Roberto graduated in March 1962, the UPA with the Partido Democrático de Angola together to form the FNLA. Shortly thereafter, he built on 27 March, the " Angolan revolutionary government in exile " ( Governo Revolucionario Angolano no Exilio, GRAE ) and Savimbi appointed as Foreign Minister. Roberto joined with the President of Zaire, Mobutu Sese Seko, a political alliance, in connection with which he divorced and married Mobutu's sister in law.

The Prime Minister of China, Zhou Enlai, invited in 1964 Roberto on a visit to the People's Republic. As Moise Tshombe, President of Katanga, announced to him that he could not re-enter into the Congo after his visit to China, he said the visit. Jonas Savimbi, the Ovimbundu associated member of the leadership group of the FNLA, joined in 1964 from from this movement and founded in 1966, UNITA, as Roberto refused to lead the Angolan independence struggle outside the settlement area of the Bakongo.

In the sixties, Roberto visited Israel and received in the years 1963-1969 support by the Israeli government. Doubts as to whether its revolutionary orientation eluded the " Liberation Committee " of the Organization of African Unity (OAU ) in July 1968 Holden exile government 's trust and support.

Roberto and Agostinho Neto pursued for an independent Angola a similar policy, but both received from various international support page. Neto, who joined his nationalist course with left rhetoric, could be expected to give some guidance on the part of the Soviet Union, Sweden and various African countries. Roberto, however, received the support of the U.S. and other countries. Roberto turned strongly against the plan Netos to unite the Angolan resistance groups against Portugal because he feared the takeover of the FNLA by the MPLA. The FNLA disabled the MPLA, wherever you this was possible; so she took on several members of the MPLA captured and deported them to Kinshasa, where they were killed.

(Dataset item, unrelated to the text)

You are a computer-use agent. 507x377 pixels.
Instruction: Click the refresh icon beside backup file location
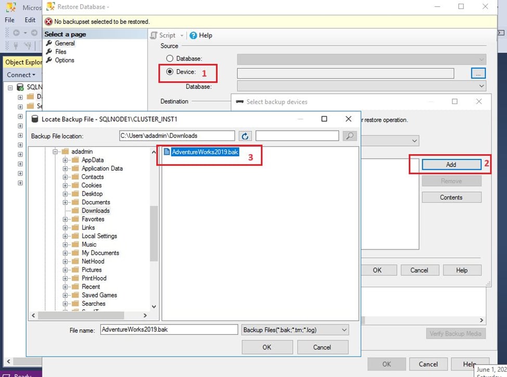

Under pressure from the OAU in 1972, the FNLA, MPLA and UNITA allied to a united front, but on reaching the independence of Angola in 1975, this alliance broke apart again. Together FNLA and UNITA tried to oust the MPLA from the transitional government. While the MPLA in Luanda reigned, FNLA and UNITA in Huambo formed a rival government and began an offensive against the capital. In 1976, the MPLA defeated the FNLA before Luanda, so that the FNLA retreated to Zaire and (unlike the UNITA) sank into insignificance.

In 1991, the FNLA and the MPLA agreed the Agreement Bicesse, which among other things Roberto 's return to Angola enabled. When he ran for the presidency, he received only 2.1 percent of the vote. The FNLA won five seats in parliament, but refused to join the government.

Roberto died on 2 August 2007 at the age of 84 after a heart attack at his residence in Luanda.

Roberto was a descendant of the monarchs of the Kingdom of Kongo.